The studies published in Science informed that the desalination and filtration processes of water will be transformed to a higher extent when carbon nanolayers and graphene membranes are used. With a pore size of 1 nm in these substances, rapid water diffusion occurs. 

It has been observed over 300 years that water has about 65 abnormal characteristics including water expansion below 4ºC. One of the important features has been the rapid movement of water molecules with an increase in density. This results in the formation of hydrogen bond network within water molecules. A tetrahedral structure will be formed with a central atom surrounded by four molecules from the corners.
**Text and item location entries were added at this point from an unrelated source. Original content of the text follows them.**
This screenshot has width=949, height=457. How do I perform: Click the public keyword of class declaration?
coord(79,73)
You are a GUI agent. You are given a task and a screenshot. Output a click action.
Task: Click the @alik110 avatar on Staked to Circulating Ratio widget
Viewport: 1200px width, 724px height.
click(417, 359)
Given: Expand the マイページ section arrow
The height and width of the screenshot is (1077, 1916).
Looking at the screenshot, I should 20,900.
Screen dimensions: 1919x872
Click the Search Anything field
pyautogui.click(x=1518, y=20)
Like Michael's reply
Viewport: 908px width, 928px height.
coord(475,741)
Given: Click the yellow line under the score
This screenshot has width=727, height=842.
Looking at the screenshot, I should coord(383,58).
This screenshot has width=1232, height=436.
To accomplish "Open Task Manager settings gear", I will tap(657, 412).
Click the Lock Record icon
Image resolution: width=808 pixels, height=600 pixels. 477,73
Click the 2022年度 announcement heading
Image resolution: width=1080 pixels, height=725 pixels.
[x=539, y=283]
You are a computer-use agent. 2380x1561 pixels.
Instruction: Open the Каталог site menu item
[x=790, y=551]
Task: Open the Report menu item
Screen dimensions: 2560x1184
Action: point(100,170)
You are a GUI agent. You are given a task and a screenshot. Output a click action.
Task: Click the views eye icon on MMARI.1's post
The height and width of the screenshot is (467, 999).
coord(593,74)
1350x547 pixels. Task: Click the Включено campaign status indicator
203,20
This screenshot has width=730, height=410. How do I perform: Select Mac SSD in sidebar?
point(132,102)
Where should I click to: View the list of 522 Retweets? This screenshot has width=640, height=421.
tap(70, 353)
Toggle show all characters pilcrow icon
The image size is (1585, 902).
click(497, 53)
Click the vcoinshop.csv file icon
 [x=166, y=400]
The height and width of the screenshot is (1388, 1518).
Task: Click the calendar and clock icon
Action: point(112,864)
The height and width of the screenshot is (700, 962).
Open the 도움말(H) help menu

In fact, the geometrical structures alter with temperature and pressure variations which have not yet been explained clearly.

Professor Francisco de los Santos Fernández from the University of Granada and Giancarlo Franzese from the University of Barcelona have conducted researches on water behaviour limited in between two hydrophobic plates. The researchers observed that the hydrogen bonds compete for their formation and breakage. Hence, molecules may be rearranged cooperatively due to the availability of free molecules, resulting in rapid water diffusion.

Water diffuses macroscopically when nanochannels above 1 nm were used. This is due to the cooperative molecular rearrangement, which results in the breakage of hydrogen bonds within the 1 nm region, whereas when nanochannels below 1 nm were used, the water diffusion improved due to lesser breakage of hydrogen bonds. Hence, these observations state that breakage of hydrogen bonds and cooperative rearrangement within 1 nm regions will have an impact on the macroscopic water properties.

The study was published in Physical Review.